The daily lowdown on books, publishing, and the occasional author behaving badly.

  • Last week, Batwoman writers J.H. Williams and W. Haden Blackman resigned, saying DC Comics forced them to cancel a gay marriage plot in which Batwoman married her girlfriend. But DC Comics co-publisher Dan DiDio said on a panel at Baltimore Comic-Con that the marriage plot wasn't nixed for the reasons you might think. He said Batwoman couldn't get married because "heroes shouldn't have happy personal lives. They are committed to being that person and committed to defending others at the sacrifice of their own personal interests." DiDio added, "Name one other publisher out there who stands behind their gay characters the way we do." DC Comics was fiercely criticized earlier this year for hiring the anti-gay marriage activist Orson Scott Card to write a Superman story.
  • Jhumpa Lahiri responded to a New York Times interview question about immigrant fiction by arguing that there's no such thing: "This distinction doesn't agree with me. Given the history of the United States, all American fiction could be classified as immigrant fiction. Hawthorne writes about immigrants. So does Willa Cather. From the beginnings of literature, poets and writers have based their narratives on crossing borders, on wandering, on exile, on encounters beyond the familiar. The stranger is an archetype in epic poetry, in novels. The tension between alienation and assimilation has always been a basic theme."
  • Wild author Cheryl Strayed told NPR's Rachel Martin about how her half sister found her after reading her book: "She didn't know anything about me except when she read the description in my book of my early life, my mother and my father, she knew that father was hers, too. I don't name my father in the book but she recognized him."
  • Margaret Atwood and Howard Jacobson are the latest authors to join the Hogarth Shakespeare Project, which asks modern authors to reinterpret Shakespeare's plays. Atwood will rework The Tempest and Jacobson The Merchant of Venice. In a press release, Jacobson said that "for an English novelist Shakespeare is where it all begins. For an English novelist who also happens to be Jewish, The Merchant of Venice is where it all snarls up." Jeanette Winterson and Anne Tyler have already signed up to reimagine, respectively, The Winter's Tale and The Taming of the Shrew.

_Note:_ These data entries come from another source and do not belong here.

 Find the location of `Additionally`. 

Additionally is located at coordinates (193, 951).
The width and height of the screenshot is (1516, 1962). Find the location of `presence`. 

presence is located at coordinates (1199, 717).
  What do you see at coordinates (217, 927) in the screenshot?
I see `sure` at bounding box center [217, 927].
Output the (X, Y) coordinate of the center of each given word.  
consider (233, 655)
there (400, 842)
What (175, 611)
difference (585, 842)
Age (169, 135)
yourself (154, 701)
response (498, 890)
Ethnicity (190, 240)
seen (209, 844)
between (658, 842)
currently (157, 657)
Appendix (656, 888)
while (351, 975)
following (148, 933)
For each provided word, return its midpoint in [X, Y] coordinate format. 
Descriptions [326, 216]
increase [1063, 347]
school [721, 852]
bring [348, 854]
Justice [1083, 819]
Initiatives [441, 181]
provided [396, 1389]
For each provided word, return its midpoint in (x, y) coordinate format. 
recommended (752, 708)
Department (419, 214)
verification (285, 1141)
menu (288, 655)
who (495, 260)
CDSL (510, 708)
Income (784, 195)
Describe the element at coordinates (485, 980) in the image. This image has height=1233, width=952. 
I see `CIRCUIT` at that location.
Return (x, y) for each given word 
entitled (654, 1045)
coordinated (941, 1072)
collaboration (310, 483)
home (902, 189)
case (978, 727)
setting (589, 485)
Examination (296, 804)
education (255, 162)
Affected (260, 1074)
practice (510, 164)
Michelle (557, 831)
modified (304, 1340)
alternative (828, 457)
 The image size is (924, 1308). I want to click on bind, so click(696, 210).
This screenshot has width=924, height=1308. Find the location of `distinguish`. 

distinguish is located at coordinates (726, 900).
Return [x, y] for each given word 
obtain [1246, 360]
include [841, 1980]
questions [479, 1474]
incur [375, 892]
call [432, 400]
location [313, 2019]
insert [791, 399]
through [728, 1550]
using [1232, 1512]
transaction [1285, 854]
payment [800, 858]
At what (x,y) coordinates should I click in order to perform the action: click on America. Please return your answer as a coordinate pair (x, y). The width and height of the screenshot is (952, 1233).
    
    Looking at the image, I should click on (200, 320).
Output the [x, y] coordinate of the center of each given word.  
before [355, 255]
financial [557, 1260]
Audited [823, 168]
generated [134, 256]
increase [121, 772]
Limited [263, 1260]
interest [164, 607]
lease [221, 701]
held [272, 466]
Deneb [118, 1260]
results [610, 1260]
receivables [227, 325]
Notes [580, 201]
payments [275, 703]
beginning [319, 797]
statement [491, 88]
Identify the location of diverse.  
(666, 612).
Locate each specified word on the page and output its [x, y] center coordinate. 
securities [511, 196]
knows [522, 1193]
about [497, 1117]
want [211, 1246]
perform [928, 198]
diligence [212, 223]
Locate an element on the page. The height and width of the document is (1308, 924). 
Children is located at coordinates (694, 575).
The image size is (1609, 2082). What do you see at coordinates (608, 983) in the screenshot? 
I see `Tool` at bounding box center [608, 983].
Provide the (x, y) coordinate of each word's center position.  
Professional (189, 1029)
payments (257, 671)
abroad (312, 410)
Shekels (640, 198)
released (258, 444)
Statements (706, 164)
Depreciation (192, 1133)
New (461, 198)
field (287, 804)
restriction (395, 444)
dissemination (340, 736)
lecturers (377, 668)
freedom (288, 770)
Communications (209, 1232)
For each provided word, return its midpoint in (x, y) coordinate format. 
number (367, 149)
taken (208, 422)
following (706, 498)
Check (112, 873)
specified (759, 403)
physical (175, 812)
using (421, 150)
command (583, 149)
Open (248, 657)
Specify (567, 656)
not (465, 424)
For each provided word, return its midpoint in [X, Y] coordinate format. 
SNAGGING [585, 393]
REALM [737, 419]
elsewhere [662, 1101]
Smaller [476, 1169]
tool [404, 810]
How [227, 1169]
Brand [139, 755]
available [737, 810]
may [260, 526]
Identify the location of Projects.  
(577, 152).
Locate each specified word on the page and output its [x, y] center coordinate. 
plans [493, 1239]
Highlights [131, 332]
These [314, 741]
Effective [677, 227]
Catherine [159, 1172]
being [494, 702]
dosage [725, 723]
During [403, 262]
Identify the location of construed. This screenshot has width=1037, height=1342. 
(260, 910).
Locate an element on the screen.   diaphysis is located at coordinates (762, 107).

The reworked plays are for publication in 2016, to mark the 400th anniversary of Shakespeare's death.

The best books coming out this week:

  • Mary Beard's Confronting the Classics collects clever, learned essays about everything from Sappho to Asterix. She demonstrates that "classics, of course, are about us as much as about the Greeks and Romans," while managing to balance perfectly on the borderline between scholarly and accessible.
  • Norman Rush's long-awaited novel Subtle Bodies took him almost a decade to write. He told NPR's Rachel Martin, "I had made a promise to my wife to do something unheard of for me, which was to write a concentrated piece of writing, a distillation, and not consume these years in a herculean struggle. But it didn't work out that way. The book got over 400 pages twice, and it brought me to my knees one evening. And I sought her forgiveness first, and then her help, and we together reduced it to its essentials."